» **About this exercise**:
Output the records exactly, with no line skipped.

» **Source material**:
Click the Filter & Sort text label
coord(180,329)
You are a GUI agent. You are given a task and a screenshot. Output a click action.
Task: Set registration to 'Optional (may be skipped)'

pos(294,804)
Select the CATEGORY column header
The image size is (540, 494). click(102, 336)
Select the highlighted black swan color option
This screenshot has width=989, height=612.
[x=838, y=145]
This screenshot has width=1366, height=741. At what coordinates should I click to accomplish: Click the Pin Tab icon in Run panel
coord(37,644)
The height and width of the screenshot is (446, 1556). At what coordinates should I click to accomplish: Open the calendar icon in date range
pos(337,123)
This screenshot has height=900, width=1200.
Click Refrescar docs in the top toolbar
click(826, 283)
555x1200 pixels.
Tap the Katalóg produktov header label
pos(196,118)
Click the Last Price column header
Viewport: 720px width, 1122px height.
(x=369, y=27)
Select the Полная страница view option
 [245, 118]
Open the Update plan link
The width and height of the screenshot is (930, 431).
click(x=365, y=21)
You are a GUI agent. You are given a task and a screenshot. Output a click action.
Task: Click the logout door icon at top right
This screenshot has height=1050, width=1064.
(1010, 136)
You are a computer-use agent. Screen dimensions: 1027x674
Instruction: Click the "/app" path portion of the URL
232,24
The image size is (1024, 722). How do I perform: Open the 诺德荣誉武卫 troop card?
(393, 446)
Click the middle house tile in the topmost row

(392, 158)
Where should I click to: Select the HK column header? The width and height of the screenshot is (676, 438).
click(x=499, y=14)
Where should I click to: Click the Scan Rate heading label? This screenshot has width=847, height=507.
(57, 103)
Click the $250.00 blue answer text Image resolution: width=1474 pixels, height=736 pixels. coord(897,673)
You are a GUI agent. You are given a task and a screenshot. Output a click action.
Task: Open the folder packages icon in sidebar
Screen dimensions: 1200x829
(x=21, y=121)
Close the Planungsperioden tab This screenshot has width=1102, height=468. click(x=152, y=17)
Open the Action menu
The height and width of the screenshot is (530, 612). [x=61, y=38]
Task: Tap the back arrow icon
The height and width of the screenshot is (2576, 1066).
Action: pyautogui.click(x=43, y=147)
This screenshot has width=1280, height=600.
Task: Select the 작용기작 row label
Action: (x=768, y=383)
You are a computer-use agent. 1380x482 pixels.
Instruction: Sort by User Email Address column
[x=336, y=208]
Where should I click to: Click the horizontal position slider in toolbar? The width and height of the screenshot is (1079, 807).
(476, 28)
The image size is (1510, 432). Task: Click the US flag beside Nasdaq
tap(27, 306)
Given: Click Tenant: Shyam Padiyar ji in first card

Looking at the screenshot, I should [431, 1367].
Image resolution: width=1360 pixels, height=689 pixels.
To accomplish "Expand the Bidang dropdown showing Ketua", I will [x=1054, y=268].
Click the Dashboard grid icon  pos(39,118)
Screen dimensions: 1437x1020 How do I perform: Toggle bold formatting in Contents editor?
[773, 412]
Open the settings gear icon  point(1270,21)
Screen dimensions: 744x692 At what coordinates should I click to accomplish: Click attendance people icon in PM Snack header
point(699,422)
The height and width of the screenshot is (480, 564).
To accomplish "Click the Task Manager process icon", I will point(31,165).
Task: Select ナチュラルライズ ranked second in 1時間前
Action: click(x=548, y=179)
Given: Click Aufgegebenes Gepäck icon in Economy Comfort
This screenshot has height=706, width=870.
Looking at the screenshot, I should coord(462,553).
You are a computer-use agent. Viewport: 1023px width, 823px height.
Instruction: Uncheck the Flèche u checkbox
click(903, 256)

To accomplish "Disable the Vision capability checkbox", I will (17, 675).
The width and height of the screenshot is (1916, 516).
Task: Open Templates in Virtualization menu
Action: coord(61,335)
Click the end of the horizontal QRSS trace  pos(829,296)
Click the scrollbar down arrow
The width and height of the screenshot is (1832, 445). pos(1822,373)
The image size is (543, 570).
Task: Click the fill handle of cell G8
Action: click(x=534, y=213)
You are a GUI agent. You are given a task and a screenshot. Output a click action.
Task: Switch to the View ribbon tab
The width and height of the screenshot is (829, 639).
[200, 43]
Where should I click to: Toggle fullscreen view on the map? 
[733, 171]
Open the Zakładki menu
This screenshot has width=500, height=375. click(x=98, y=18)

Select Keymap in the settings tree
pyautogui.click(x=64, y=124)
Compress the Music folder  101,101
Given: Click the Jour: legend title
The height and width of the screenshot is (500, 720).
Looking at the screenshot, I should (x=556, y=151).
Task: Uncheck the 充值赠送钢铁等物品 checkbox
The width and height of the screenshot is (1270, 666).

» **Problem solution**:
Click the Filter & Sort text label
coord(180,329)
You are a GUI agent. You are given a task and a screenshot. Output a click action.
Task: Set registration to 'Optional (may be skipped)'

pos(294,804)
Select the CATEGORY column header
The image size is (540, 494). click(102, 336)
Select the highlighted black swan color option
This screenshot has width=989, height=612.
[x=838, y=145]
This screenshot has width=1366, height=741. At what coordinates should I click to accomplish: Click the Pin Tab icon in Run panel
coord(37,644)
The height and width of the screenshot is (446, 1556). At what coordinates should I click to accomplish: Open the calendar icon in date range
pos(337,123)
This screenshot has height=900, width=1200.
Click Refrescar docs in the top toolbar
click(826, 283)
555x1200 pixels.
Tap the Katalóg produktov header label
pos(196,118)
Click the Last Price column header
Viewport: 720px width, 1122px height.
(x=369, y=27)
Select the Полная страница view option
 [245, 118]
Open the Update plan link
The width and height of the screenshot is (930, 431).
click(x=365, y=21)
You are a GUI agent. You are given a task and a screenshot. Output a click action.
Task: Click the logout door icon at top right
This screenshot has height=1050, width=1064.
(1010, 136)
You are a computer-use agent. Screen dimensions: 1027x674
Instruction: Click the "/app" path portion of the URL
232,24
The image size is (1024, 722). How do I perform: Open the 诺德荣誉武卫 troop card?
(393, 446)
Click the middle house tile in the topmost row

(392, 158)
Where should I click to: Select the HK column header? The width and height of the screenshot is (676, 438).
click(x=499, y=14)
Where should I click to: Click the Scan Rate heading label? This screenshot has width=847, height=507.
(57, 103)
Click the $250.00 blue answer text Image resolution: width=1474 pixels, height=736 pixels. coord(897,673)
You are a GUI agent. You are given a task and a screenshot. Output a click action.
Task: Open the folder packages icon in sidebar
Screen dimensions: 1200x829
(x=21, y=121)
Close the Planungsperioden tab This screenshot has width=1102, height=468. click(x=152, y=17)
Open the Action menu
The height and width of the screenshot is (530, 612). [x=61, y=38]
Task: Tap the back arrow icon
The height and width of the screenshot is (2576, 1066).
Action: pyautogui.click(x=43, y=147)
This screenshot has width=1280, height=600.
Task: Select the 작용기작 row label
Action: (x=768, y=383)
You are a computer-use agent. 1380x482 pixels.
Instruction: Sort by User Email Address column
[x=336, y=208]
Where should I click to: Click the horizontal position slider in toolbar? The width and height of the screenshot is (1079, 807).
(476, 28)
The image size is (1510, 432). Task: Click the US flag beside Nasdaq
tap(27, 306)
Given: Click Tenant: Shyam Padiyar ji in first card

Looking at the screenshot, I should [431, 1367].
Image resolution: width=1360 pixels, height=689 pixels.
To accomplish "Expand the Bidang dropdown showing Ketua", I will [x=1054, y=268].
Click the Dashboard grid icon  pos(39,118)
Screen dimensions: 1437x1020 How do I perform: Toggle bold formatting in Contents editor?
[773, 412]
Open the settings gear icon  point(1270,21)
Screen dimensions: 744x692 At what coordinates should I click to accomplish: Click attendance people icon in PM Snack header
point(699,422)
The height and width of the screenshot is (480, 564).
To accomplish "Click the Task Manager process icon", I will point(31,165).
Task: Select ナチュラルライズ ranked second in 1時間前
Action: click(x=548, y=179)
Given: Click Aufgegebenes Gepäck icon in Economy Comfort
This screenshot has height=706, width=870.
Looking at the screenshot, I should coord(462,553).
You are a computer-use agent. Viewport: 1023px width, 823px height.
Instruction: Uncheck the Flèche u checkbox
click(903, 256)

To accomplish "Disable the Vision capability checkbox", I will (17, 675).
The width and height of the screenshot is (1916, 516).
Task: Open Templates in Virtualization menu
Action: coord(61,335)
Click the end of the horizontal QRSS trace  pos(829,296)
Click the scrollbar down arrow
The width and height of the screenshot is (1832, 445). pos(1822,373)
The image size is (543, 570).
Task: Click the fill handle of cell G8
Action: click(x=534, y=213)
You are a GUI agent. You are given a task and a screenshot. Output a click action.
Task: Switch to the View ribbon tab
The width and height of the screenshot is (829, 639).
[200, 43]
Where should I click to: Toggle fullscreen view on the map? 
[733, 171]
Open the Zakładki menu
This screenshot has width=500, height=375. click(x=98, y=18)

Select Keymap in the settings tree
pyautogui.click(x=64, y=124)
Compress the Music folder  101,101
Given: Click the Jour: legend title
The height and width of the screenshot is (500, 720).
Looking at the screenshot, I should (x=556, y=151).
Task: Uncheck the 充值赠送钢铁等物品 checkbox
The width and height of the screenshot is (1270, 666).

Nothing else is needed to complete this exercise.